I yearn for a timeline where Burnout wasn’t abandoned, and for tracks full of character to remain at the core of the arcade racer experience. Despite tech advancements, even Paradise didn’t quite capture the off-kilter energy of Criterion’s peak of Takedown and Revenge.

Charming, crude art direction and ludicrous situations carry this further than expected. The deduction gameplay builds on Obra Dinn in a way that is a little more focused in its structure, progressing linearly through puzzles, so it doesn’t quite suffer from the slight meandering final third of Dinn (that was a little too freeform for its own good).

I do think the more heightened, fantastic scenarios lose their lustre quite quickly, and I did prefer the earlier, more ‘grounded’ puzzles. A mystery needs gaps, intrigue, momentum, and I found most of the later scenes convoluted in a profoundly absurd way, though really funny.

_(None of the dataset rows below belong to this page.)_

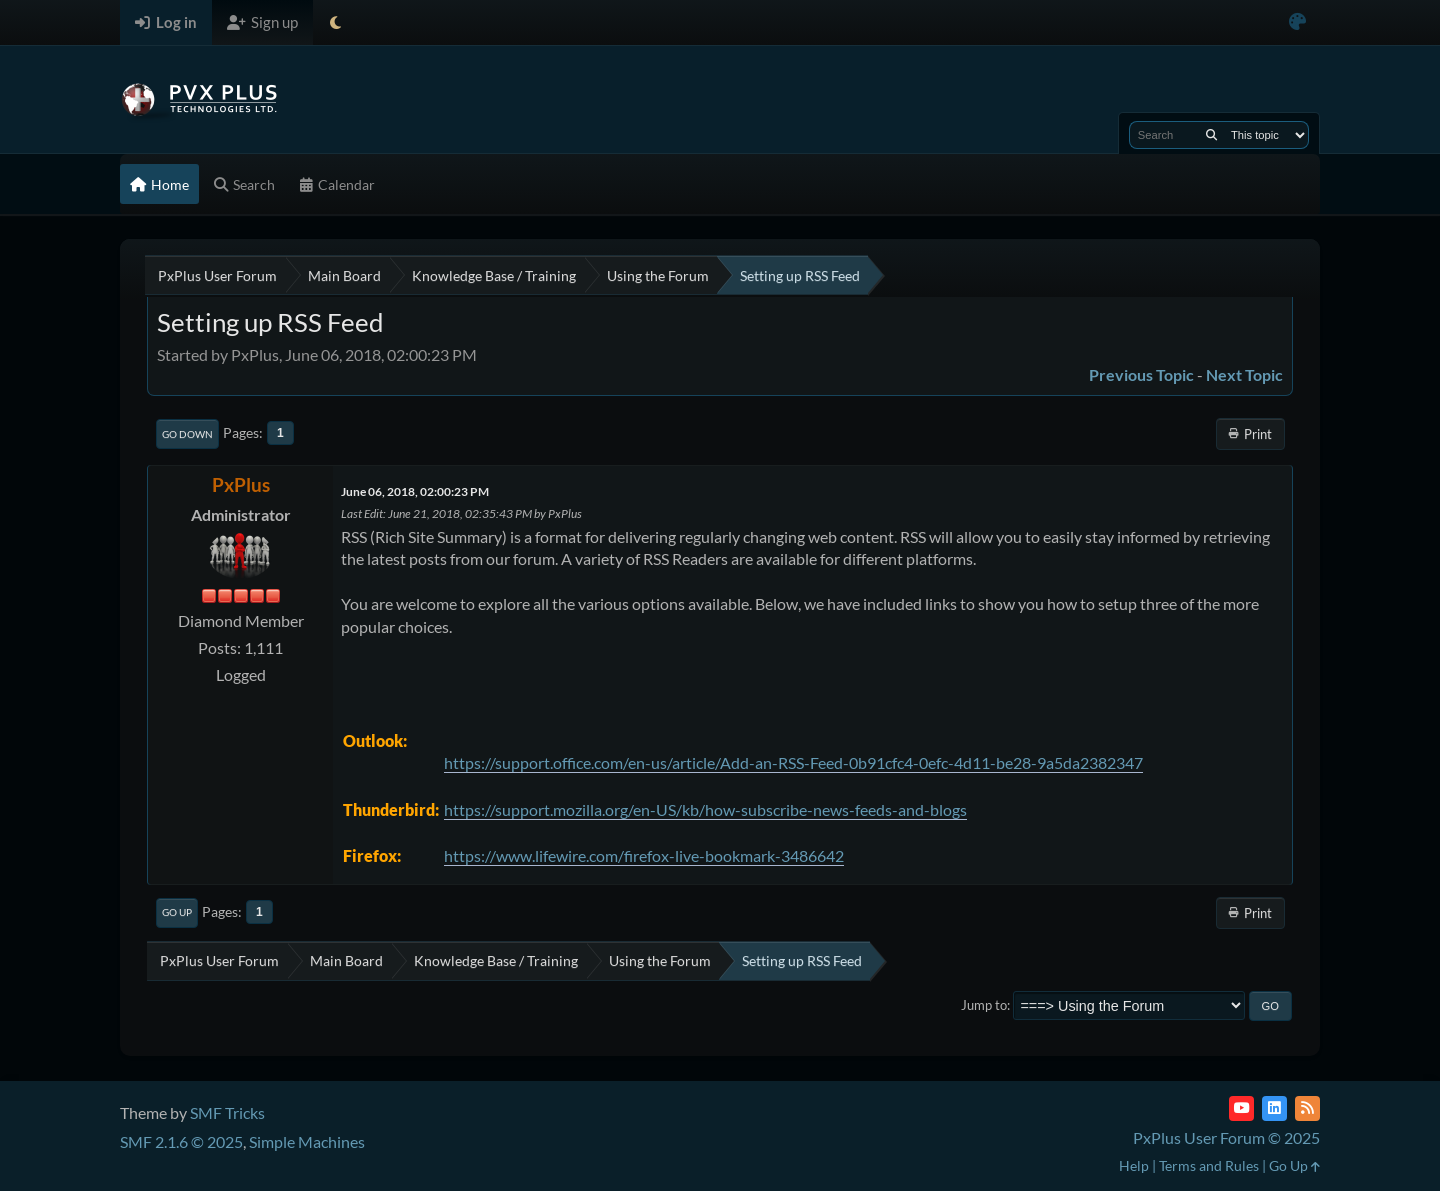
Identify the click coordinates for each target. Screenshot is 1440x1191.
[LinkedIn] (1274, 1108)
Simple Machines (307, 1141)
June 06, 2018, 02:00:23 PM (415, 491)
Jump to (984, 1005)
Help (1134, 1165)
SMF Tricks (227, 1112)
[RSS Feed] (1307, 1108)
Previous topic (1141, 374)
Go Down (187, 434)
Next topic (1244, 374)
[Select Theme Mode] (335, 22)
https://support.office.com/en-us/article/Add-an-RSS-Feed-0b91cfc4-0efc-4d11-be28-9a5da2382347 (793, 762)
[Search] (1211, 135)
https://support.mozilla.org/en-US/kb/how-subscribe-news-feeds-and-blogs (705, 809)
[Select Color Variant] (1297, 22)
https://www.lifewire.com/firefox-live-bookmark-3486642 (644, 855)
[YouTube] (1241, 1108)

The reliance on discovering words to describe the scenarios also leads to a lot of studying crucial documents to solve logic puzzles, and Obra Dinn’s minimalist focus on studying the scenes (faces, poses, props), without any documents to provide exposition, was felt missing here.

What makes Pentiment more than an interactive Name of the Rose is the expansion of the narrative over multiple time-scales, with decisions echoing throughout days, seasons and decades. While Rose is confined to a few days, taking place in “real time”, Pentiment expands further through time (and space, from within the abbey and then out into the surrounding village). The narrative momentum gradually slows to a haunting, sad resolution.

Similar to Pathologic 2, time is against you, and no mystery is ever fully resolved. With the little info collected in your investigations, the truth is always incomplete, and a lingering guilt is cast over your decisions. Unlike Patho 2, time progresses in an abstracted way: during the day you may talk to anyone you find, but engaging in work, meals or certain events will advance time. There is no real-time simulation of the town, but the ever-changing seasons, events, architecture and people give Tassing the illusion of an analog, living world that many ‘dynamic’ open-worlds struggle to evoke.

I was initially put off by the art direction, akin to contemporary animation like Song of the Sea/Secret of Kells (which director Josh Sawyer has mentioned as an early influence) and I was looking for something uglier, maybe closer to the work found within the manuscript’s margins. Ultimately, this does lend a more expressive, readable quality to the characters and world.

45 minutes trapped in a tin can deep within an alien ocean feels like an escape after so many all-encompassing open-worlds. The minimalist interface and sensory deprivation leaves much of the experience to suggestion and, despite a few goofy scares, the photography mechanic leaves you with an effective impressionistic, grainy view of the exterior void, always kept at a murky distance. The overtly grim-dark world feels akin to the Riddick or Alien universes, crushing corporate dystopias of purgatorial suffering.